02

33.4K 2.8K 314
                                    

Andrew melangkahkan kaki kecilnya menuju kamar sang kakak. Perlahan, dia membuka pintu kamar itu lalu terpaku sejenak saat melihat ayahnya di sana.

"Kenapa kamu kemari?" ucap Willie menatap Andrew yang berdiri di samping pintu.

Andrew menggeleng dan menatap Aidan yang sudah tidur di ranjangnya. "Tidak! B-bukan untuk apa-apa! Aku kemari untuk mengucapkan selamat ulang tahun untuk kakak."

"Kakakmu sudah tidur! Dia kelelahan setelah berpesta seharian."

Andrew mengangguk. "Baiklah, Ayah! Kalau kakak sudah bangun, sampaikan ucapan selamatku padanya!"

Saat Andrew akan keluar dari kamar itu, Willie menghentikan langkah kakinya.
"Kau sudah membuang sisa-sisa makanan tadi di meja?" tanya Willie.

Andrew terdiam sesaat. Bukankah ia sudah menghabiskan makanan sisa tadi? Dia menelan ludahnya dan menunduk. "A-aku dan bibi sudah membuangnya di tempat sampah!"

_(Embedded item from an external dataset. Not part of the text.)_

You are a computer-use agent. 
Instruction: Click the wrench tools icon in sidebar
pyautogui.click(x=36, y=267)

"Baiklah! Pergilah dari sini sebelum kakakmu bangun! Dia tidak suka berisik." ucap Willie menyelimuti Aidan yang tengah tertidur lelap.

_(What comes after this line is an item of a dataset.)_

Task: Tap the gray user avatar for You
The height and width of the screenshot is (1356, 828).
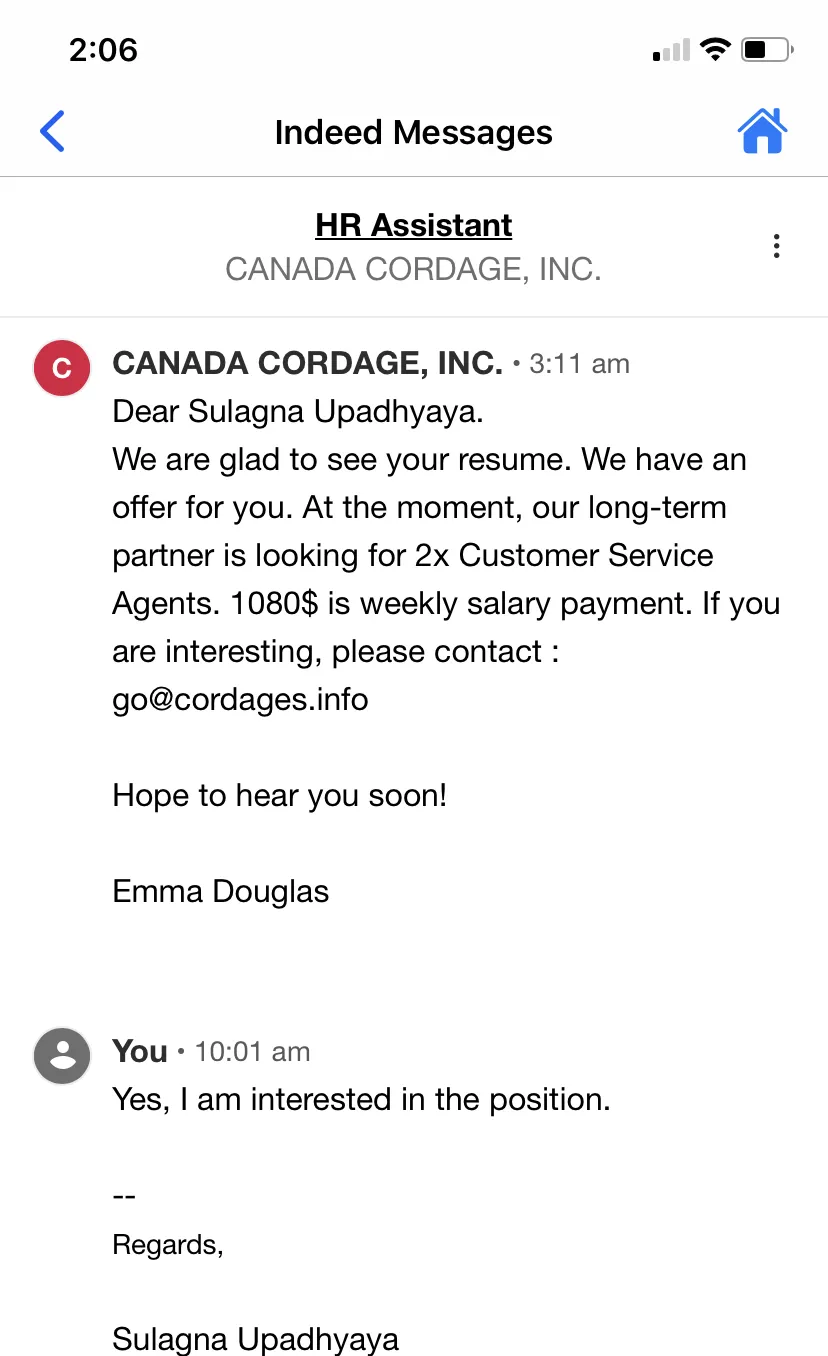Action: click(62, 1056)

Andrew menatap lesu wajah ayahnya itu. Dia tidak ingin pergi dari sana karena ia mau menanyakan sesuatu pada ayahnya.
"Ayah ... Apakah kita akan makan malam?"

Willie menggeleng, "Kau sudah gila? Ini sudah jam sembilan! Tidak ada makan malam untuk malam ini!"

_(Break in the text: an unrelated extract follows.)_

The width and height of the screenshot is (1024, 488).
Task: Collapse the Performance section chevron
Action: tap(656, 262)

Andrew tertunduk ketakutan, "A-aku belum makan seharian, Ayah!"

"Kau lapar? Kalau begitu, ambil kembali sisa-sisa makanan tadi yang kau buang di tempat sampah! Kau makan saja yang itu."

Andrew hanya bisa mengangguk dan tak melawan. Dia memang sudah menghabiskan makanan sisa tadi secara diam-diam dan membohongi ayahnya kalau ia sudah membuangnya ke tempat sampah. Walaupun begitu, tetap saja Andrew masih lapar.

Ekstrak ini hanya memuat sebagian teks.